Foz do Iguaçu, PR, 23 (AE) - A estudante Liana Almudi, de 13 anos, foi morta por estrangulamento após supostamente ser vítima de violência sexual, ontem (22), em Foz do Iguaçu (PR). O crime ocorreu em um matagal próximo ao Clube do Cavalo - associação hípica mantida por funcionários da Hidrelétrica de Itaipu, onde a garota praticava hipismo.
A estudante foi assassinada no final da tarde, quando ia a uma chácara pertencente a seu pai, o técnico em informática da Itaipu Binacional, Nilson Almudi, para apanhar a égua com a qual treinava equitação. Seu corpo foi encontrado às 20 horas, com afundamento da testa e sinais de espancamento nos olhos e no nariz. Estava sem camiseta e com a calcinha e a calça jeans abaixadas. Um suspeito de ter praticado o crime foi preso hoje. Seu nome não foi divulgado. Até o começo da noite, dez pessoas já haviam sido ouvidas pelo delegado Cláudio Kikuchi, responsável pelo caso.
Segundo laudo do Instituto Médico Legal (IML), a causa da morte foi estrangulamento e traumatismo crâniano. O material colhido no cadáver foi enviado para exame no laboratório central do IML do Paraná, em Curitiba, para comprovar se houve estupro. O resultado será divulgado amanhã (24).

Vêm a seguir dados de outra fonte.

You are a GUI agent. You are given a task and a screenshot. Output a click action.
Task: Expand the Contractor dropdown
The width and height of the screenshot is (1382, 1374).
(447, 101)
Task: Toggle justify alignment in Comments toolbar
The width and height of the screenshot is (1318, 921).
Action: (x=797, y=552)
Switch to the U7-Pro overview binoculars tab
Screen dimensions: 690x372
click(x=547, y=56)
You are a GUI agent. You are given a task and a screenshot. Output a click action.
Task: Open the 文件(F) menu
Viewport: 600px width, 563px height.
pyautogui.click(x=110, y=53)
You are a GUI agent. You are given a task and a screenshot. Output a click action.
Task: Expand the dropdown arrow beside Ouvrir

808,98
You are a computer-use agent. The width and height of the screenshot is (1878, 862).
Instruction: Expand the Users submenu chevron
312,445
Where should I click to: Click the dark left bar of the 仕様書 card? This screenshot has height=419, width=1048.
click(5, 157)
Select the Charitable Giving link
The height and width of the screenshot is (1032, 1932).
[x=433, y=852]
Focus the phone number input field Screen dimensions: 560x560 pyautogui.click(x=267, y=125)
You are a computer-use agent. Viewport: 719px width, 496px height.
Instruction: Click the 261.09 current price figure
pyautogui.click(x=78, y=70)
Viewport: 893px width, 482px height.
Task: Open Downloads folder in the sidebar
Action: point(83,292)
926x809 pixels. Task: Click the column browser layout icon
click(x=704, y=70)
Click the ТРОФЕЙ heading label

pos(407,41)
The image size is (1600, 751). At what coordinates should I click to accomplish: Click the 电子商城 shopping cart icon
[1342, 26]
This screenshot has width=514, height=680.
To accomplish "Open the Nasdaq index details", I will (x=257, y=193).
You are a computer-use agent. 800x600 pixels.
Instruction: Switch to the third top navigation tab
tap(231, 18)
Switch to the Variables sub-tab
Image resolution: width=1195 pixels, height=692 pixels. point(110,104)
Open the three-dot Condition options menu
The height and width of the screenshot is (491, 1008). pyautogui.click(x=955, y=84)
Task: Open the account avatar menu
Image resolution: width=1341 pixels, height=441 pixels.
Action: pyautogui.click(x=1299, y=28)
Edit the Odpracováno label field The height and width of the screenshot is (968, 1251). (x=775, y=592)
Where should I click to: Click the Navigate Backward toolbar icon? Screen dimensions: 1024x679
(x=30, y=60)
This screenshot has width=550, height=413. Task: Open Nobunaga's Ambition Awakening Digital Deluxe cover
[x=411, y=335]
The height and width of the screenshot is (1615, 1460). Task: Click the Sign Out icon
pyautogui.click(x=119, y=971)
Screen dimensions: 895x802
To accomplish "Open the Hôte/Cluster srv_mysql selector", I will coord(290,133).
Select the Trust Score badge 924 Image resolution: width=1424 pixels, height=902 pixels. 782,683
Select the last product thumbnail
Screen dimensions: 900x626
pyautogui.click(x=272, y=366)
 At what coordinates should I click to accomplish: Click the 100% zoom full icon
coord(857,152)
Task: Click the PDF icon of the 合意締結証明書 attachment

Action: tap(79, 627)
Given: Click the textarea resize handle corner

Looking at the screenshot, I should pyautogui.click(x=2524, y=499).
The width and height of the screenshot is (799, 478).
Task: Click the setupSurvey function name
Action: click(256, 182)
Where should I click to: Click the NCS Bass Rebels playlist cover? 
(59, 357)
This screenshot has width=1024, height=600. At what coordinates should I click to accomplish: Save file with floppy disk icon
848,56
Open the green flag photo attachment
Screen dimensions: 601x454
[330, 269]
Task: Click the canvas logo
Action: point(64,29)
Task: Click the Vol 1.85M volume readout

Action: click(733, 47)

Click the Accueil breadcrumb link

Liana morava com a família - os pais e um irmão, de 15 anos - na Vila B de Itaipu, um conjunto residencial de alto padrão, onde vivem funcionários graduados da hidrelétrica, principalmente engenheiros e técnicos. O bairro possui segurança própria e guaritas nas vias de acesso. O clube hípico fica a cerca de dois quilômetros do bairro, em uma região desabitada e com muitas áreas de matas.